═══ Selected passage

13 .- FROM HIRAM POTTER.
CHATTANOOGA, TENN., May 25, 1893.
Centennial Committee, Bath, Steuben Co., N. Y.
DEAR SIRS-I would gladly avail myself of your invitation to be pres- ent at the Bath Centennial Celebration, Tuesday and Wednesday, June 6th and 7th, were it in my power to do so. But my ! my ! what memories it calls up, inside, of Old Steuben, even to me whose experience was not very extensive within her borders, and notwithstanding I have not the proud distinction of being a Centenarian. And yet your invitation well-nigh makes me feel like one. Soon the roll-call of my early days in Bath and elsewhere in the county, will meet with no response, save from the grave.

══════

## Questions on the material
• 1. In the letter from Hiram Potter, on which days was the Bath Centennial Celebration to take place?
• 2. Carry on the letter from Hiram Potter, starting after its last sentence.

═══ Entries shown

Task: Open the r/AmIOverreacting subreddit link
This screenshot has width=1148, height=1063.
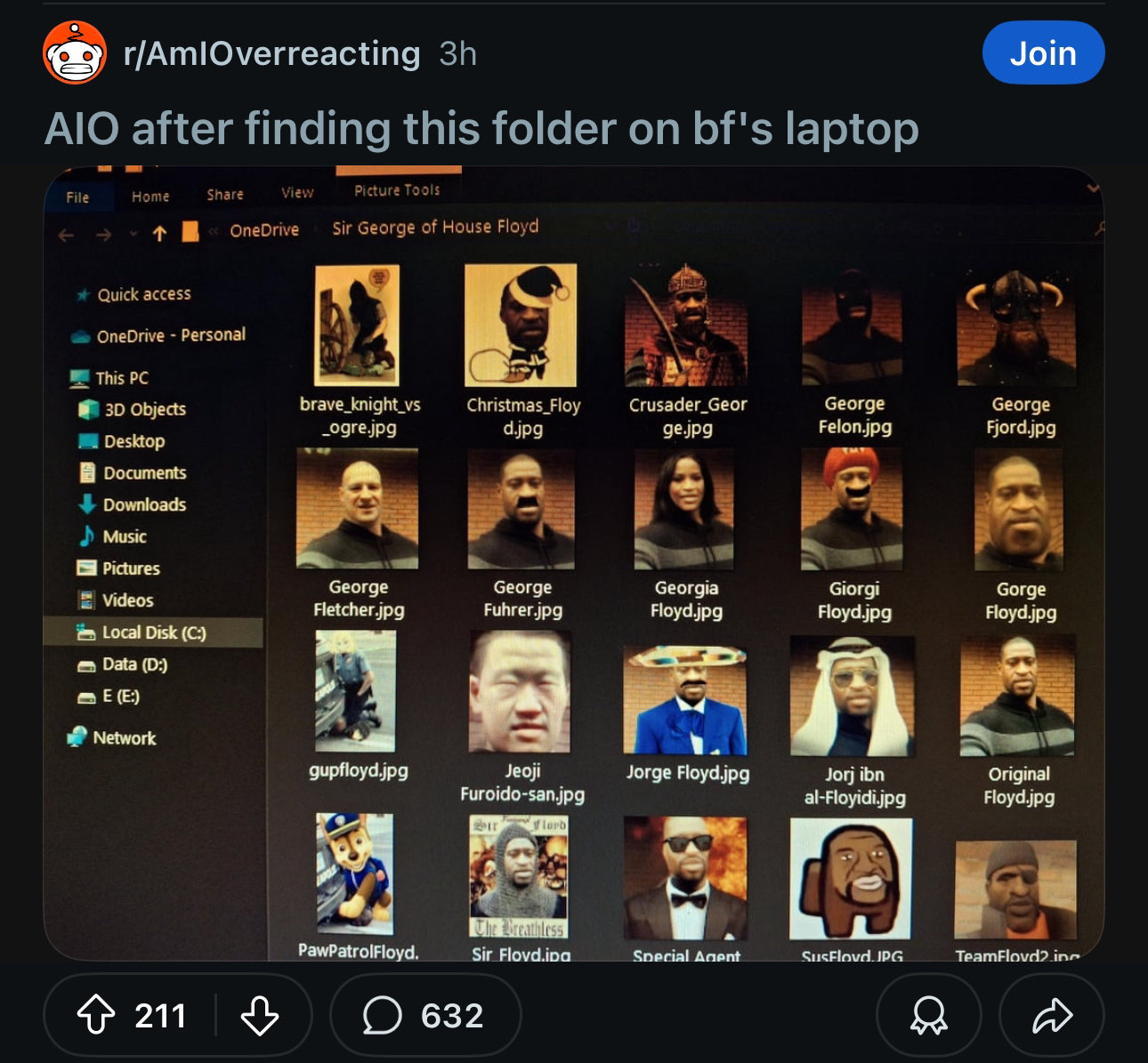Action: point(272,53)
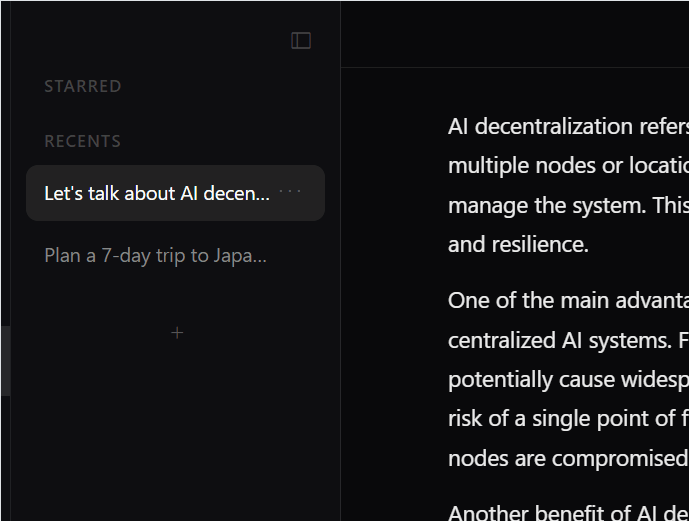Click the plus icon below recent chats
The width and height of the screenshot is (689, 521).
click(x=177, y=332)
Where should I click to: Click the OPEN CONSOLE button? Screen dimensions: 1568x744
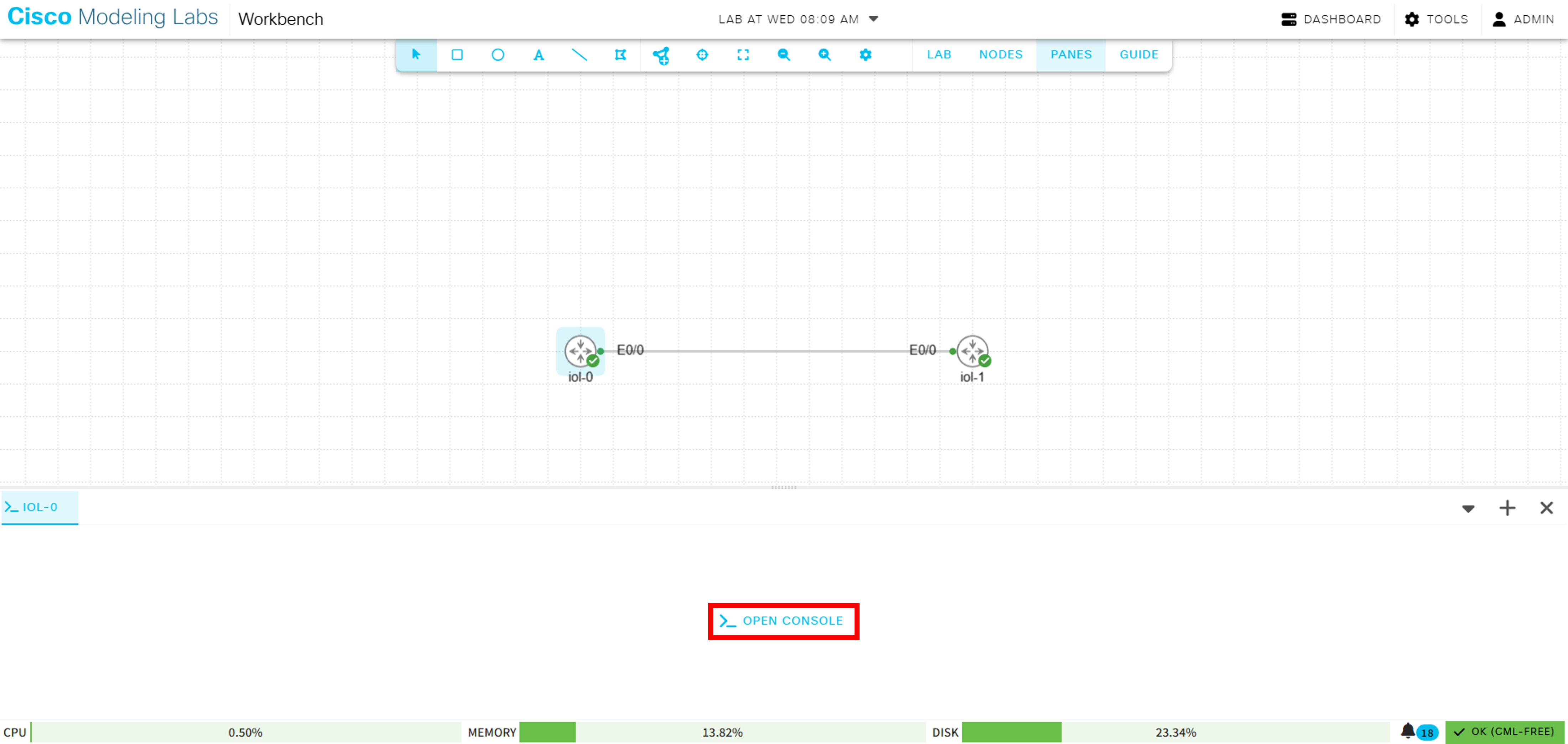783,621
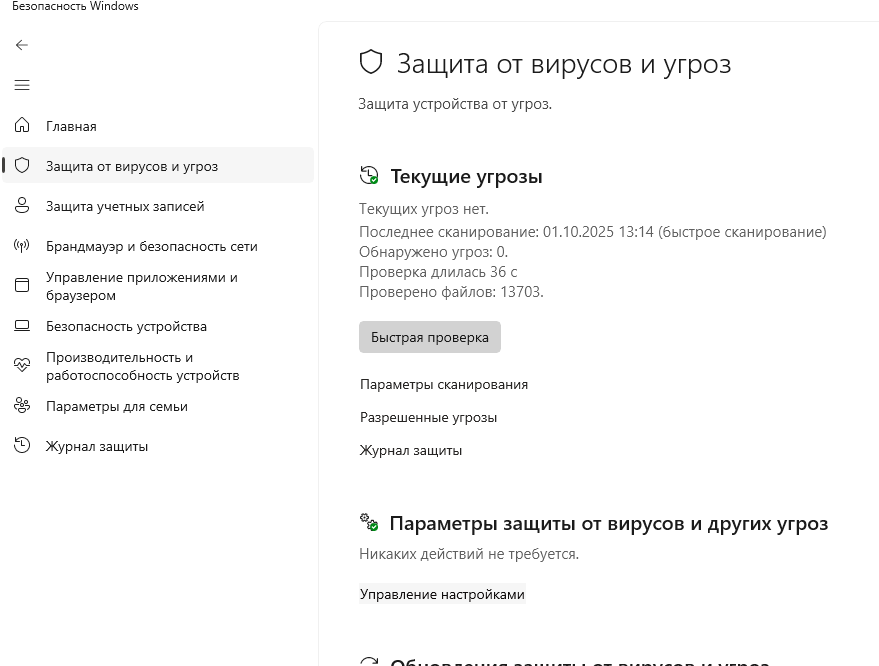Open Разрешенные угрозы link
The width and height of the screenshot is (879, 666).
[x=428, y=417]
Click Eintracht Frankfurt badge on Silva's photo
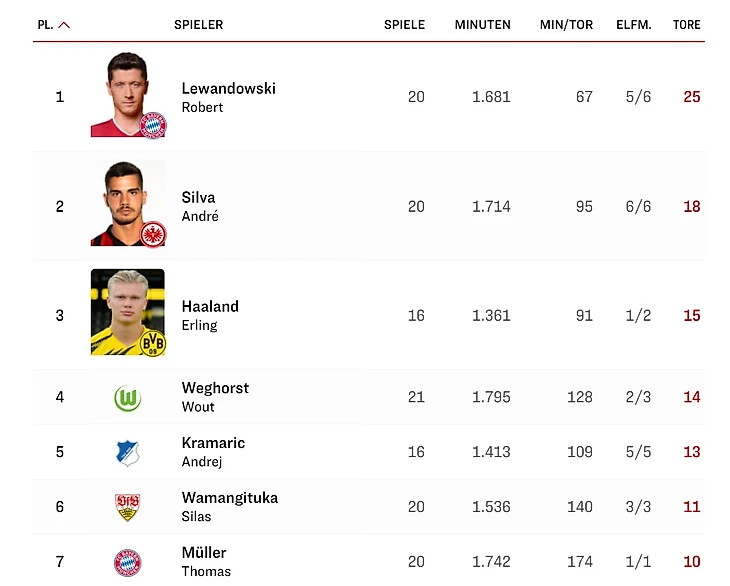This screenshot has height=586, width=730. click(x=154, y=234)
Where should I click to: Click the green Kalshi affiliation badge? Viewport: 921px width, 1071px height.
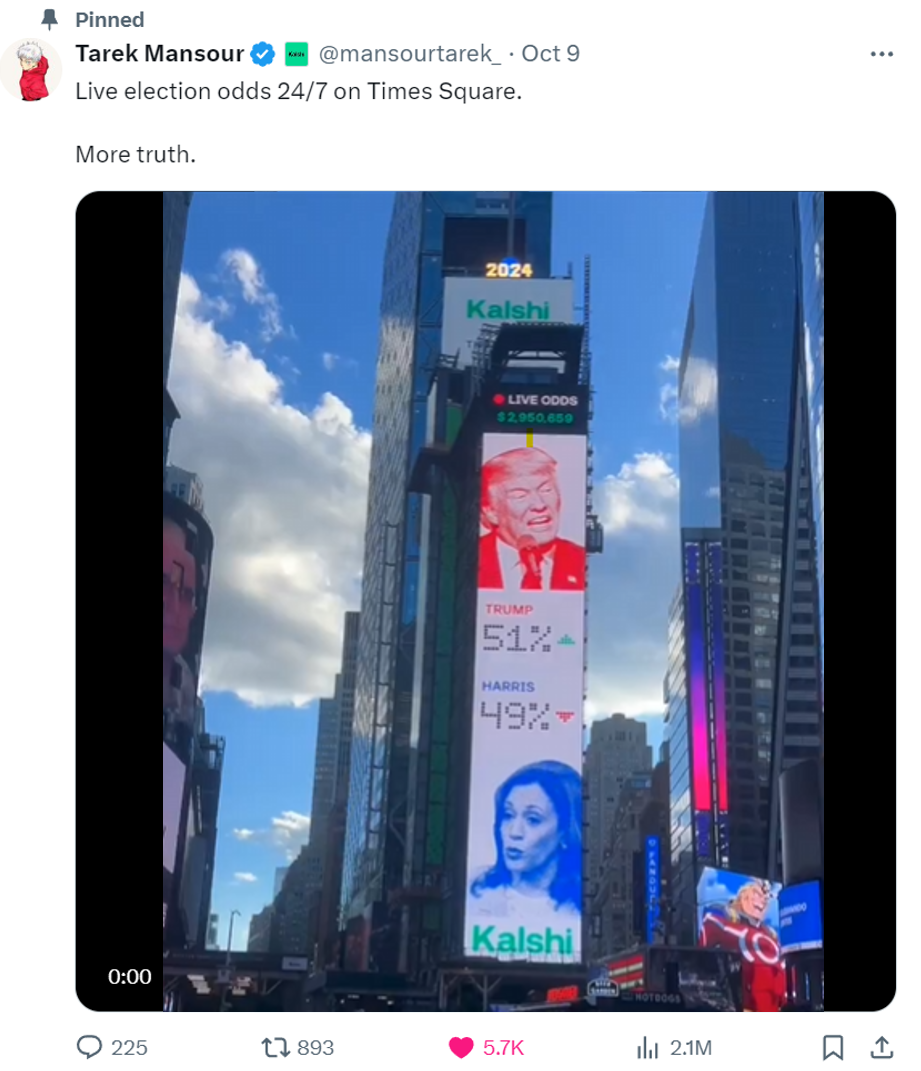point(296,54)
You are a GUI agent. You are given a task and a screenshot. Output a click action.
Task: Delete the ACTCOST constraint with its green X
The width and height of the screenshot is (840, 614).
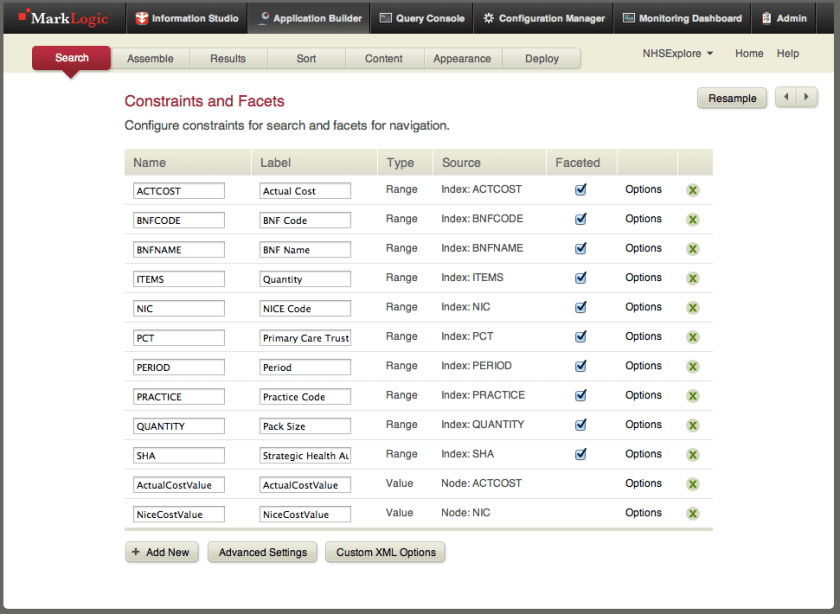693,189
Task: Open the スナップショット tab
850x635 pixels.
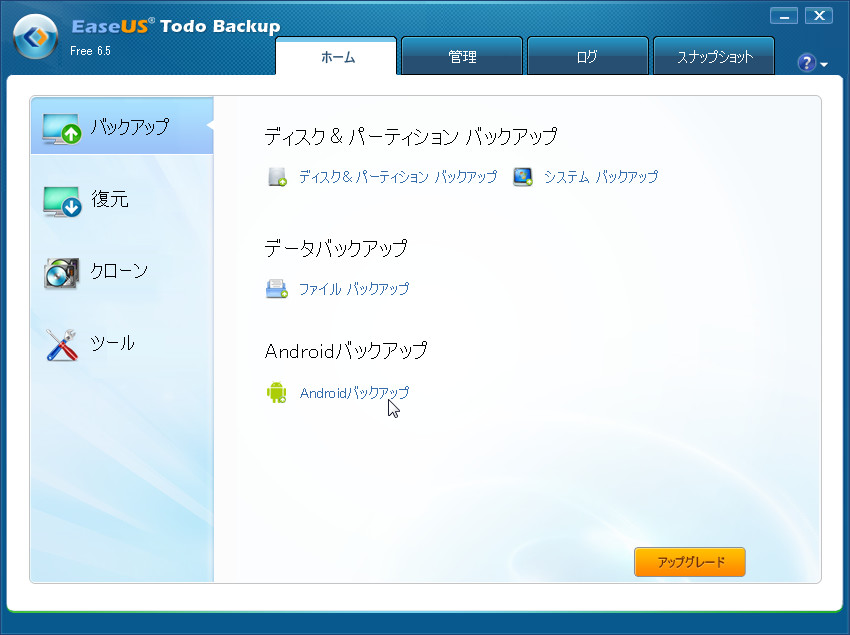Action: click(713, 55)
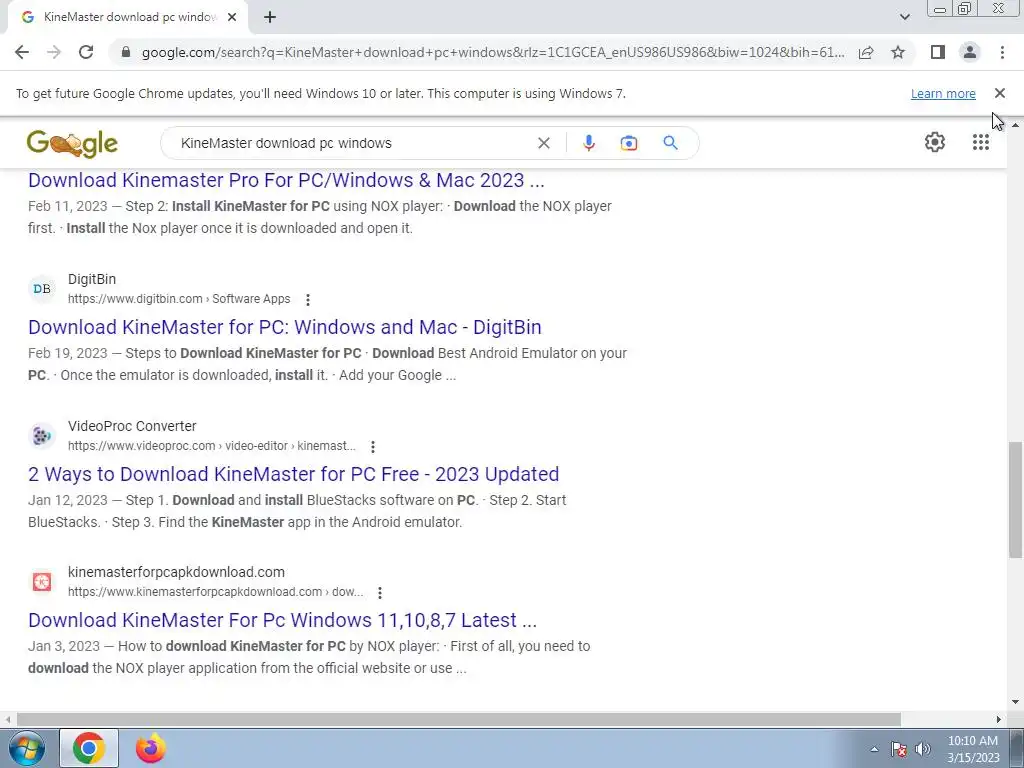
Task: Open the Chrome three-dot menu
Action: pyautogui.click(x=1002, y=52)
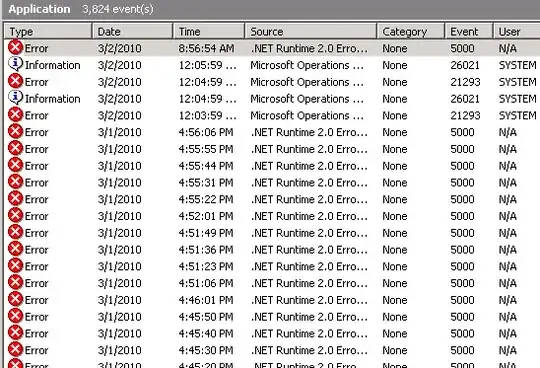Select event 26021 logged at 12:05:59
The width and height of the screenshot is (540, 368).
[x=272, y=65]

══════

## Responses per task
• 1. Tuesday and Wednesday, June 6th and 7th.

• 2.
But when I recall how, when a boy, I was all night long, on a cold winter night, making the trip in an old-fashioned four-horse stage coach (no railroad through that region then), over a rough and rugged road of mud-hubs (there was no snow at the time), from Painted Post to Bath, stopping at Cooper's Plains, Besley's Tavern, and " Mud Creek," to warm ; while now the rushing railroad accomplishes the distance, I suppose, in less than a half hour. Is it not naturally pardonable, in consideration of such changes, if one feels that he must be at least bordering on centena- rian grounds?